(Your assignment): In the entries below, which lines run from the one containing "The width and height of the screenshot is (820, 383)." to the one containing "Enable Infos über MQTT veröffentlichen"? Copy exactly those lines, ends included, and no others.

(Entries shown):
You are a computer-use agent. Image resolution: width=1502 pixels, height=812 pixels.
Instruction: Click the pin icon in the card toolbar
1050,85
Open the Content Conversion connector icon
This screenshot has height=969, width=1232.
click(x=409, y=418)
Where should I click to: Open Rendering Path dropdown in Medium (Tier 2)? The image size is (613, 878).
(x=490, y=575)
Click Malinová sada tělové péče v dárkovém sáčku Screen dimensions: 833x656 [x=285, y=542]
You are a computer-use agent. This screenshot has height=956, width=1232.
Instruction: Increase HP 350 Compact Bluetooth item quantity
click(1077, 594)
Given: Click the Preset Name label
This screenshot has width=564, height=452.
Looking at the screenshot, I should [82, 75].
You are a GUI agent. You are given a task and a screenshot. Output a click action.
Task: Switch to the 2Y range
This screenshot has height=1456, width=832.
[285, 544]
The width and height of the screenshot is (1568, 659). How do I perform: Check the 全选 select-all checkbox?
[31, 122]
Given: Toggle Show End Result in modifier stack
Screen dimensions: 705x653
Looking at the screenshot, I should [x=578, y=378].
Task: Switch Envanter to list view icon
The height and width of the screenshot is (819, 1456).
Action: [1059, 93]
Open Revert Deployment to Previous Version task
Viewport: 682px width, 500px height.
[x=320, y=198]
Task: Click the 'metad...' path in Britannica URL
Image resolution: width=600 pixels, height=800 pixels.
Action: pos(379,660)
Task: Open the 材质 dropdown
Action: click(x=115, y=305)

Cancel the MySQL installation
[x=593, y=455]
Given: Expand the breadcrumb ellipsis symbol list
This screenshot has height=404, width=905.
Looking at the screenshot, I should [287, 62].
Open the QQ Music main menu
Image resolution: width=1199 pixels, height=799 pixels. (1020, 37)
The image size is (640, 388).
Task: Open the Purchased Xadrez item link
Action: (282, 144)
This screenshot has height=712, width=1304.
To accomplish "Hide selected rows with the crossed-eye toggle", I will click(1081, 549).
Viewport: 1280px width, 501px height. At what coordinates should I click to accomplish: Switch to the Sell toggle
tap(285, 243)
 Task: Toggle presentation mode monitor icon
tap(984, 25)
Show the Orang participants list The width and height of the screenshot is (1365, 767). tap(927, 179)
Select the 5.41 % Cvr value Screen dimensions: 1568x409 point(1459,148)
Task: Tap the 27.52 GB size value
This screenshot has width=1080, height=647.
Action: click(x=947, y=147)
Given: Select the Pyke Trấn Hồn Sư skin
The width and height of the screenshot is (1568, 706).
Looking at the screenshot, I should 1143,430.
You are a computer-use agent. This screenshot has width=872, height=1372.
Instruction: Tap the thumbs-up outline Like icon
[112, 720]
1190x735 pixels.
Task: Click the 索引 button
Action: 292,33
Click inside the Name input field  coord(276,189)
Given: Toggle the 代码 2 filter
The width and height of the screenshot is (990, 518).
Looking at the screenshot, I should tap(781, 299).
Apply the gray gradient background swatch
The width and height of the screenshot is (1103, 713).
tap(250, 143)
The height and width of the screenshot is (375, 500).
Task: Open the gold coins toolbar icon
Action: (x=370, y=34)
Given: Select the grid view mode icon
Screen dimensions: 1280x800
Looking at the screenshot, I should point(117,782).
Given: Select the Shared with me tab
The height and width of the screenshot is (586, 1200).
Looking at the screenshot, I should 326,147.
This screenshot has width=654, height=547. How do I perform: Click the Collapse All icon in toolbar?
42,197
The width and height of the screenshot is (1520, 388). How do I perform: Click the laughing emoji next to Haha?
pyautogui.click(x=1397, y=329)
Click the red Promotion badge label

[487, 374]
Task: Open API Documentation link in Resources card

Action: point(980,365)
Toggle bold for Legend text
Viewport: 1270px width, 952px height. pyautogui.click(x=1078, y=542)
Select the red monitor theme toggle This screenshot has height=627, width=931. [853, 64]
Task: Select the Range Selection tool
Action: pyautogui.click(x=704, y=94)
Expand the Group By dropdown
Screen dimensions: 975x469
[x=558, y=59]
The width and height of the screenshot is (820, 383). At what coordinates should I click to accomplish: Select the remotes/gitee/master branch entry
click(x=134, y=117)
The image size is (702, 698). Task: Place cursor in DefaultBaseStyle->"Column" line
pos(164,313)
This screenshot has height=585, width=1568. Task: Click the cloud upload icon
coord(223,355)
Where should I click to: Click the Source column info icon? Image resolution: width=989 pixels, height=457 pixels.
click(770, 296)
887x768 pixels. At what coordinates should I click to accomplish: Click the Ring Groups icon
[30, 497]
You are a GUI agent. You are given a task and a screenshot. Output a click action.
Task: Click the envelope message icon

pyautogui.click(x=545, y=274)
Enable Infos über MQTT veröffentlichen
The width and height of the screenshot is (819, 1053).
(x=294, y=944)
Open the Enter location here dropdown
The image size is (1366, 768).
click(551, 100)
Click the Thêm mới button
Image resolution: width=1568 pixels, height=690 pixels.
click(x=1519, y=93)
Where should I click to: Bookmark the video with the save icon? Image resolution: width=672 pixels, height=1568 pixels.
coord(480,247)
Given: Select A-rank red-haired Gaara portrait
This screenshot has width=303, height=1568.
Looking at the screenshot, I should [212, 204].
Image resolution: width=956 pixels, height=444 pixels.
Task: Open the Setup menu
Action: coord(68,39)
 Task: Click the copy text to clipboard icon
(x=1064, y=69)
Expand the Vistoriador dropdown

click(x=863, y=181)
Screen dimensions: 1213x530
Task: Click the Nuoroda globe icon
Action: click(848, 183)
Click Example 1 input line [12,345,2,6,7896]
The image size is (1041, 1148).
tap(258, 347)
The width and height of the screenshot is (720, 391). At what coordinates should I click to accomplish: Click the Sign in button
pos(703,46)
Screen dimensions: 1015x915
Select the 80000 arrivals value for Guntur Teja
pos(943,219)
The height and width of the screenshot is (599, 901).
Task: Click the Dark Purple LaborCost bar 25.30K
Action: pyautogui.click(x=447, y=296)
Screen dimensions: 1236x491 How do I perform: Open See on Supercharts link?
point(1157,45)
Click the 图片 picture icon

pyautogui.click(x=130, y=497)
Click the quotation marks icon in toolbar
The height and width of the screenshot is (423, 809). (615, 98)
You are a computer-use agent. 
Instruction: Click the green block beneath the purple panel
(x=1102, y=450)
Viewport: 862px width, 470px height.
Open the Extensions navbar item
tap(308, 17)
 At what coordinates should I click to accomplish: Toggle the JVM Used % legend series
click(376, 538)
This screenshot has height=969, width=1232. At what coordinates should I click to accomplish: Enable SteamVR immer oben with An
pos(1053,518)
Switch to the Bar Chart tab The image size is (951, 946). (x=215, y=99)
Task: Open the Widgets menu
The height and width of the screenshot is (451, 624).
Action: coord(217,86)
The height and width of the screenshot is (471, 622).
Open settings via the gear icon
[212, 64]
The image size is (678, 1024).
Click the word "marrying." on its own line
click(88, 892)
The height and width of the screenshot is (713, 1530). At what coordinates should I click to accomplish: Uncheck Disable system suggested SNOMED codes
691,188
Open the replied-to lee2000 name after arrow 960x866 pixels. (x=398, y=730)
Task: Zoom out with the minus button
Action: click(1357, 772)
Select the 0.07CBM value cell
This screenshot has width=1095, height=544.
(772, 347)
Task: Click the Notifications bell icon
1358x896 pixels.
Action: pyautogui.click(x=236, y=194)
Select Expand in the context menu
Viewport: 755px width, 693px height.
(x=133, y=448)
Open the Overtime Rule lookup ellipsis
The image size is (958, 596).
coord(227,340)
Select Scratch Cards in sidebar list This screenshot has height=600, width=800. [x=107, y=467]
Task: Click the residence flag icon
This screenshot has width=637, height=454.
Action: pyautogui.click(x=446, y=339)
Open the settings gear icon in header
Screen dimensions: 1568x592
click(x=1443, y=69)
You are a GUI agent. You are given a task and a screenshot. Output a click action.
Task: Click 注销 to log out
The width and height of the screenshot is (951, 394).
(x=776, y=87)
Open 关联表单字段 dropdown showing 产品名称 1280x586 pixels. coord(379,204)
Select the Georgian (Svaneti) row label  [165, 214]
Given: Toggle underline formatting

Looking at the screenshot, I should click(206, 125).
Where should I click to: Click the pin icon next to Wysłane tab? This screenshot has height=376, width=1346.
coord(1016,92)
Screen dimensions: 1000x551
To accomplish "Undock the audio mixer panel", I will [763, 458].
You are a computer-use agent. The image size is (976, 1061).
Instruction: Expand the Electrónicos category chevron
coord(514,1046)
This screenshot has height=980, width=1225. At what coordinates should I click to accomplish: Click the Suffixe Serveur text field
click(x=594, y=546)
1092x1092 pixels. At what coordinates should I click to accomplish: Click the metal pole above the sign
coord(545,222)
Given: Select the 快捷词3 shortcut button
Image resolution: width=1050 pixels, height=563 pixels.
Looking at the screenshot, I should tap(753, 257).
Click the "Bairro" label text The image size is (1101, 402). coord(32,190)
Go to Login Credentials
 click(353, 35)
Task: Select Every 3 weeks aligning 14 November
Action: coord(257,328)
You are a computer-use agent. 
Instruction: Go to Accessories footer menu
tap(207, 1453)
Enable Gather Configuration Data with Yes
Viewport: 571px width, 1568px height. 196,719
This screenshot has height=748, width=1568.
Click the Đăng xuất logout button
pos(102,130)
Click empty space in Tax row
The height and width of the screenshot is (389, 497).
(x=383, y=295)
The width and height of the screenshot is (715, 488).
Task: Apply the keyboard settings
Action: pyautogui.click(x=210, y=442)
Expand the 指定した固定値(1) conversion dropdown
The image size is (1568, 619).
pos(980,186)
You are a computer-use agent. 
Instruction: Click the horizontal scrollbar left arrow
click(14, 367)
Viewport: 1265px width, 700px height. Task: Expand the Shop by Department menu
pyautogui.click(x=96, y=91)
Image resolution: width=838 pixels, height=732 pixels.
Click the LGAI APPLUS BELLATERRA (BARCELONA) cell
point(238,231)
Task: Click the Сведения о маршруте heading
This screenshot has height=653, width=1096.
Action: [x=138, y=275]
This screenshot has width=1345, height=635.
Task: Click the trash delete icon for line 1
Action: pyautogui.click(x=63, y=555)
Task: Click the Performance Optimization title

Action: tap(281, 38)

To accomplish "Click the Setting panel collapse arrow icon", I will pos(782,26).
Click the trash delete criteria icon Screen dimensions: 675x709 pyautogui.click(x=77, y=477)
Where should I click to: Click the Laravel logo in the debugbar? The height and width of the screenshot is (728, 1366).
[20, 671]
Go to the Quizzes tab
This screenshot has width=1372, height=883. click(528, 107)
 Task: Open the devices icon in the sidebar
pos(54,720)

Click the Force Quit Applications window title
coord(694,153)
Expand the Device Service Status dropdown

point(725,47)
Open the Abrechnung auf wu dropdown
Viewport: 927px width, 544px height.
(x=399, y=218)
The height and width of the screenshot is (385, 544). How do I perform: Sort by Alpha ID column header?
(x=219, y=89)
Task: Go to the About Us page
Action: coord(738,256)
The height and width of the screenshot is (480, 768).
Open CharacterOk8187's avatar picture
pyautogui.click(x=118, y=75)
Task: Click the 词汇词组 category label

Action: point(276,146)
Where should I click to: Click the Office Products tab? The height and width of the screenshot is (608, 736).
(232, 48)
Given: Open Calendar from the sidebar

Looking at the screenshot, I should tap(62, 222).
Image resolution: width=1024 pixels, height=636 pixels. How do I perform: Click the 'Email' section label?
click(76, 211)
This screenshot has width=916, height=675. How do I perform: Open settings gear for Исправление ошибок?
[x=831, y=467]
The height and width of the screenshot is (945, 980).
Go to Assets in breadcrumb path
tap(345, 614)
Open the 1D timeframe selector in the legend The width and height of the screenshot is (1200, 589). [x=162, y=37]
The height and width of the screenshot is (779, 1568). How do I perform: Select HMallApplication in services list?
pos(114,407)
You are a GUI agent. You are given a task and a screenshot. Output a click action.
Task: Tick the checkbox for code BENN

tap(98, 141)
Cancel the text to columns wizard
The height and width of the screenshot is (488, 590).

(Output below):
The width and height of the screenshot is (820, 383). At what coordinates should I click to accomplish: Select the remotes/gitee/master branch entry
click(x=134, y=117)
The image size is (702, 698). Task: Place cursor in DefaultBaseStyle->"Column" line
pos(164,313)
This screenshot has height=585, width=1568. Task: Click the cloud upload icon
coord(223,355)
Where should I click to: Click the Source column info icon? Image resolution: width=989 pixels, height=457 pixels.
click(770, 296)
887x768 pixels. At what coordinates should I click to accomplish: Click the Ring Groups icon
[30, 497]
You are a GUI agent. You are given a task and a screenshot. Output a click action.
Task: Click the envelope message icon

pyautogui.click(x=545, y=274)
Enable Infos über MQTT veröffentlichen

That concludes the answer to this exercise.